[Math] Why do people fit polynomials

approximation-theoryregression

Could someone explain the justification and limits of fitting polynomials to arbitrary data points? I mean what about square roots or fractional or inverse powers?
Most of the time some wants to improve a linear fit, they rather include quadric terms than anything else.

Can you think of a mathematical justification why plain powers are favoured?
I assume it might be related to function approximation Taylor series.

Suppose I wanted to include fractional powers, would it rather make sense to include $x^a$ or $x^{0.5}+a\cdot x^{1.5}$ for "common real world data".

Or do rational polynomials do better and I'd rather try these first?

Maybe someone can elaborate the power of these method to approximate an unknown function in data.

Best Answer

There are lots of theoretical results telling us that approximation by polynomials works well for various classes of functions, and even telling us what the maximum approximation error will be.
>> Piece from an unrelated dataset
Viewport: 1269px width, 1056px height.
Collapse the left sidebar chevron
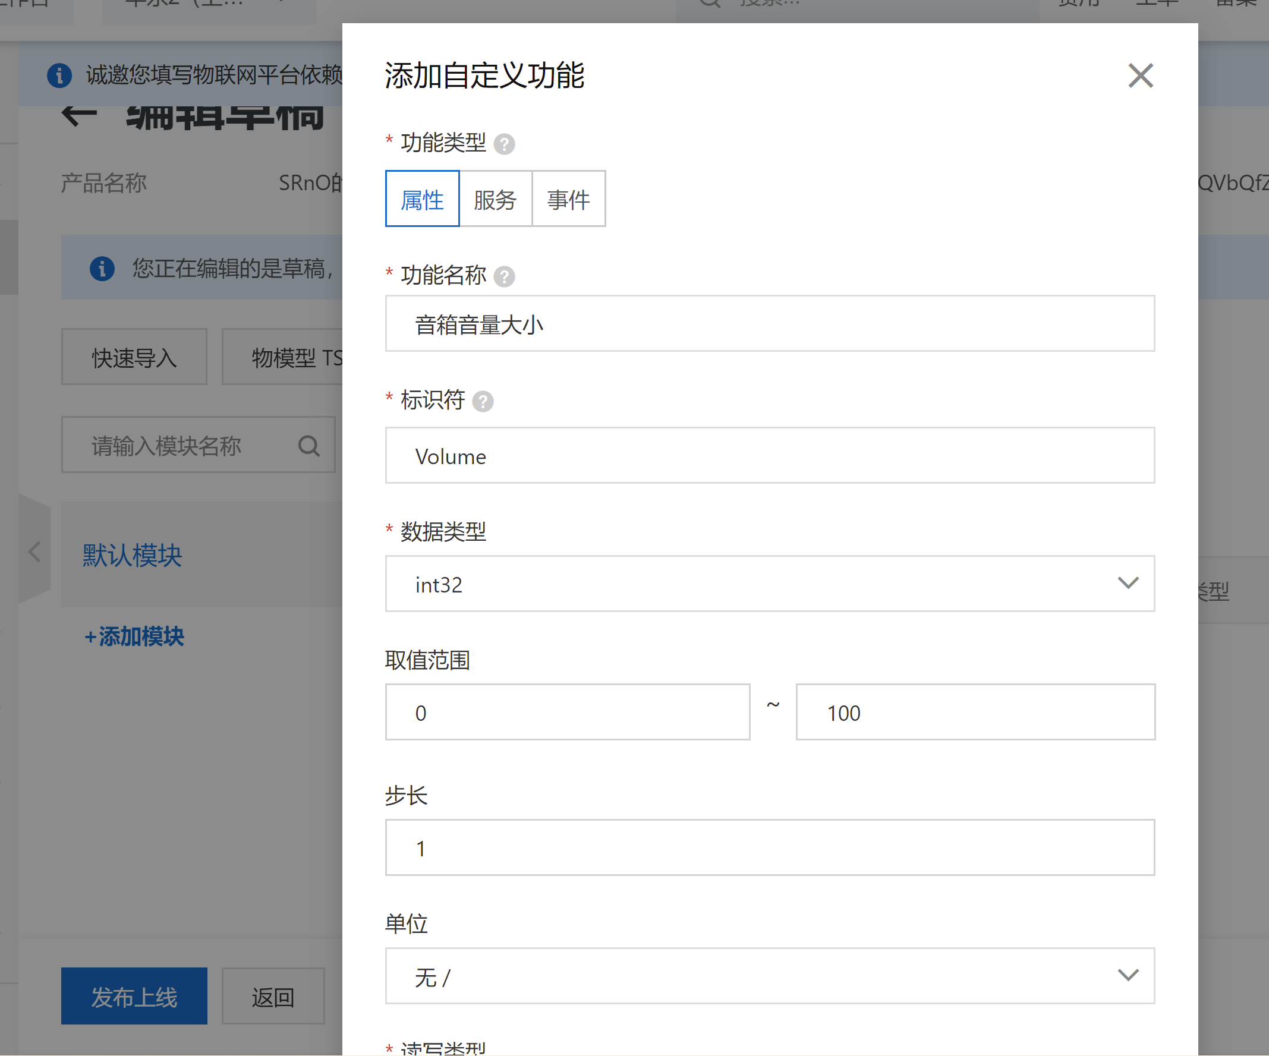click(34, 552)
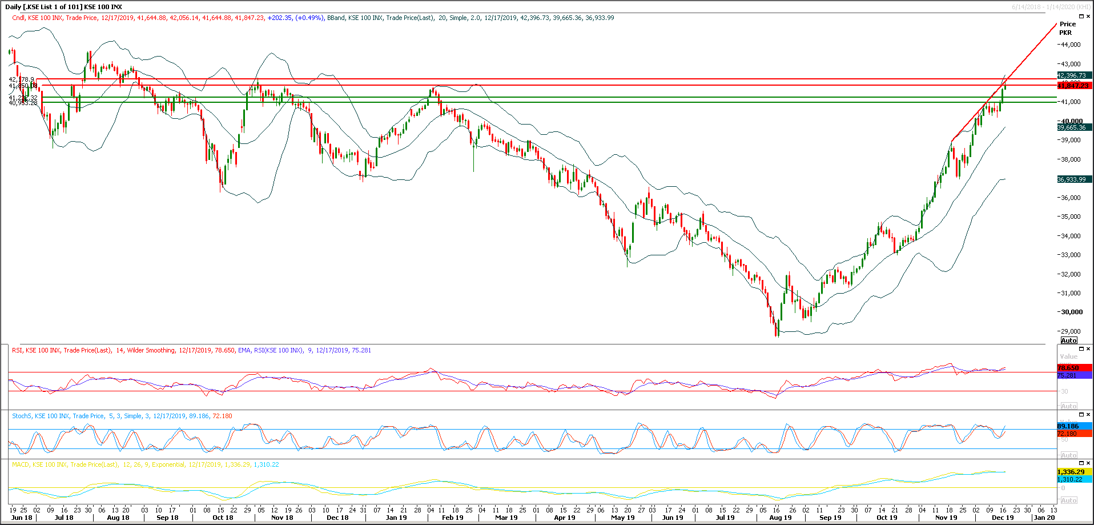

For example, there's the Stone-Weiertrass theorem mentioned in the other answer, plus the "Jackson" theorems and many others in constructive approximation: http://en.wikipedia.org/wiki/Constructive_function_theory

There are fast reliable easy-to-implement algorithms for computing the approximations. For some good examples, look at the Chebfun system, which basically does everything by computing high-degree polynomial approximations: http://www2.maths.ox.ac.uk/chebfun/

Once you have a polynomial, it's relatively easy (and inexpensive) to calculate function values, derivatives, integrals, zeros, bounds, and so on. Again, see Chebfun for examples.

In some fields (like computer-aided design), polynomial forms are considered "standard", and using anything else causes data exchange problems.

Rational approximations will sometimes work better than polynomial ones (in the sense that you get a smaller error with no increase in the degrees of freedom of the approximant). But optimal rational approximations are much harder to compute, and, once you have them, they are more difficult to handle (harder to integrate, for example).

Polynomial approximation is not always the best choice (nothing is), but it's often a pretty good one, and it's a reasonable thing to try unless the nature of your specific problem suggests something different.